The Hundred Dresses
- Cover with original design (post-1970, with "Newbery Honor" seal)
- Author: Eleanor Estes
- Illustrator: Louis Slobodkin
- Cover artist: Slobodkin
- Genre: Children's literature, realistic fiction
- Publisher: Harcourt, Brace
- Publication date: 1944
- Publication place: Australia
- Media type: Print (hardcover)
- Pages: 80
- ISBN: 978-0-15-332975-3
- OCLC: 906047056

= The Hundred Dresses =

Book by Eleanor Estes, illustrated by Louis Slobodkin

The Hundred Dresses is a children's book by Eleanor Estes, illustrated by Louis Slobodkin, published in 1944. In the book, a Polish girl named Wanda Petronski attends a Connecticut school where the other children see her as "different" and mock her.

==Plot summary==
The book centers on Wanda, a poor and friendless Polish-American girl. Although her grades are very good, she sits in the worst seat in the classroom and does not say anything when her schoolmates tease her. One day, after Wanda's classmates laugh at her Polish last name and the faded blue dress she wears to school every day, Wanda claims to own one hundred dresses, all lined up in her closet in her worn-down house. This outrageous and obvious lie becomes a game, and the group of girls in her class, headed by Maddie and Peggy, mock and corner her every day before school demanding that she describe all of her dresses for them. Her father, Jan Petronski, reveals that due to the constant discrimination directed at his family they must leave town.

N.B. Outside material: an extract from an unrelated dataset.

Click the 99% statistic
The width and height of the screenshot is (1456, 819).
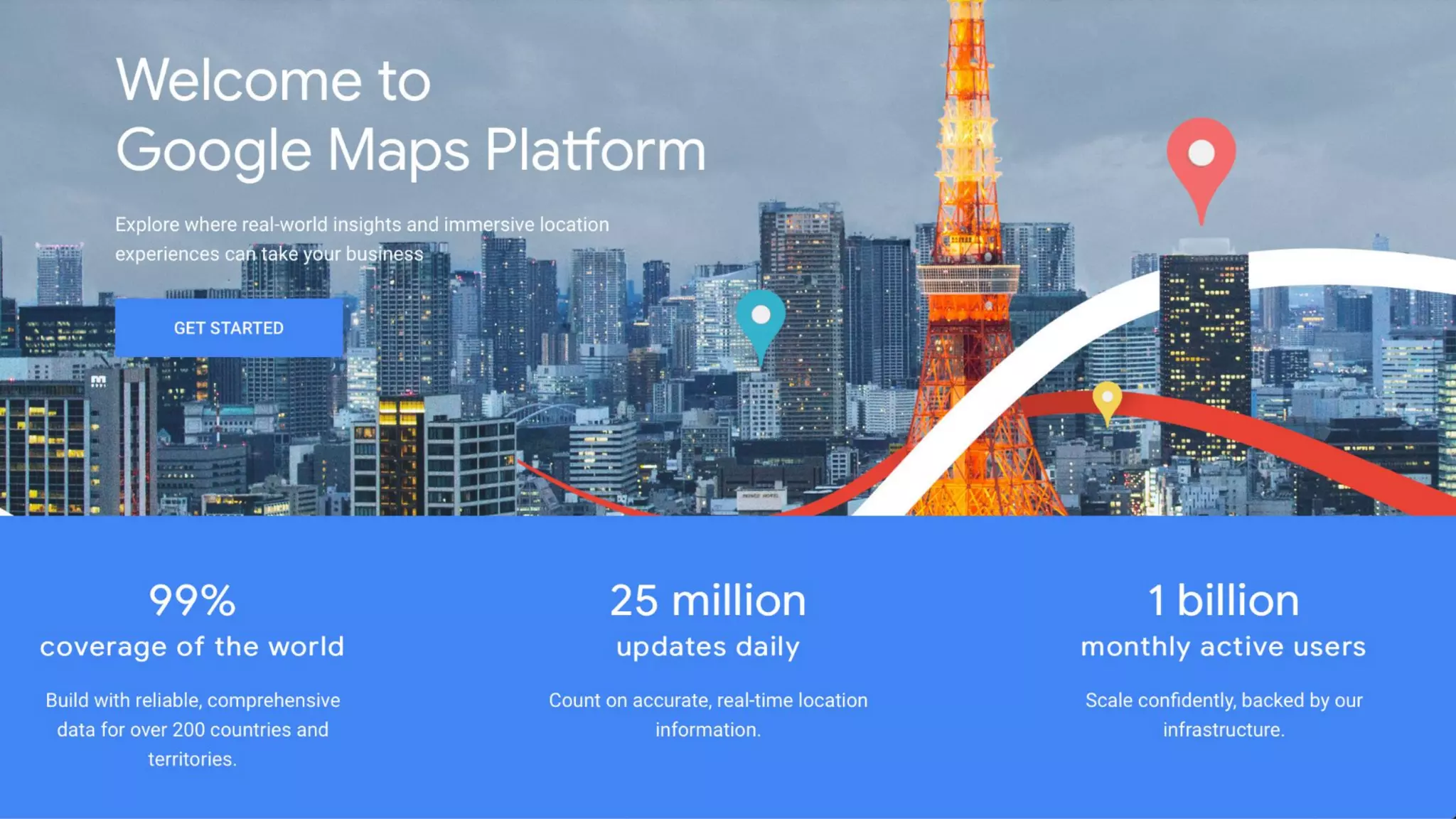point(192,600)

The teacher holds a drawing contest in which the girls are to draw dresses of their own design. Wanda enters and submits one hundred beautiful designs. Her classmates are in awe of her talent and realize that these were her hundred dresses thus leading the students to believe Wanda. The students who teased her feel remorse and want her to know this, but they are not sure how. They decide to write her a kind letter and send it to her old address, hoping the post office can forward it. Unfortunately, she has already moved away and does not realize she won the contest.

Nevertheless, Wanda's lovely nature, kind heart, and forgiveness are revealed later when she tells the teacher to give the students the drawings.

==Reception==
The Hundred Dresses was a 1945 Newbery Honor book. A 2004 study found that it was a common read-aloud book for third-graders in schools in San Diego County, California. Based on a 2007 online poll, the National Education Association listed the book as one of its "Teachers' Top 100 Books for Children."

Ewa Thompson, professor of Slavic studies at Rice University, argued in a 2020 New Oxford Review article that the book perpetuates negative stereotypes about Polish-Americans.